La fajana de Todoque

Francisco Ríos Álvarez
Francisco Ríos LA MIRADA EN LA LENGUA

OPINIÓN

JUAN MEDINA

09 oct 2021 . Actualizado a las 09:23 h.

La inmersión diaria en los medios de comunicación, que cuentan minuciosamente cómo evoluciona la situación en la isla canaria de La Palma, ha convertido a la inmensa mayoría de los españoles en auténticos vulcanólogos. El vocabulario de los estudiosos de los volcanes y los seísmos está pasando al habla popular. Ya abierta la hostelería al disfrute general, entre pincho y pincho y caña y caña se habla de piroclastos, gases tóxicos, fajanas y coladas de lava como si tuviesen tanto interés como Koeman, Laporta y las desventuras del Barcelona.

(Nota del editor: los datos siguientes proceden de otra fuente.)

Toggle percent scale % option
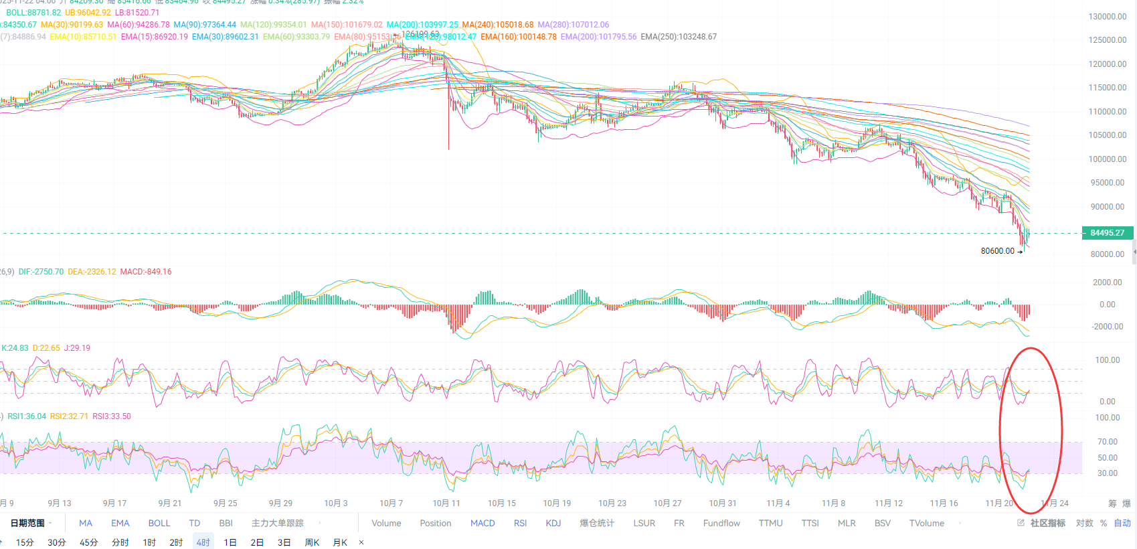The height and width of the screenshot is (549, 1137). (x=1104, y=523)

Entre los vocablos más exóticos ahora en boca de casi todos, fajana se lleva la palma, y nunca más oportuno lo de la palma. Lo más parecido que se había oído en la España peninsular era fajina, el toque para convocar a la tropa a dar cuenta del rancho. El Diccionario registra fajana como canarismo, es decir, como palabra propia de los canarios. Es aquel el nombre de los terrenos llanos, a veces en declive, formados por los materiales desprendidos de las alturas que los dominan o arrastrados por las aguas. Según Maximiano Trapero y Eladio Santana, autores de Toponimia de las islas Canarias, había dejado de usarse como nombre común y solo pervivía como nombre de lugar. Ellos han recogido 80 topónimos donde aparece la voz fajana, 72 de ellos en la isla de La Palma.

 

Estas porciones de tierra se llaman fajã en portugués. El Priberam señala que su origen es dudoso, «talvez do espanhol fajana», y suma a los terrenos formados por desprendimientos los generados por «escoadas de lava que penetram no mar». Tampoco hay que descartar que fajã sea el origen de fajana.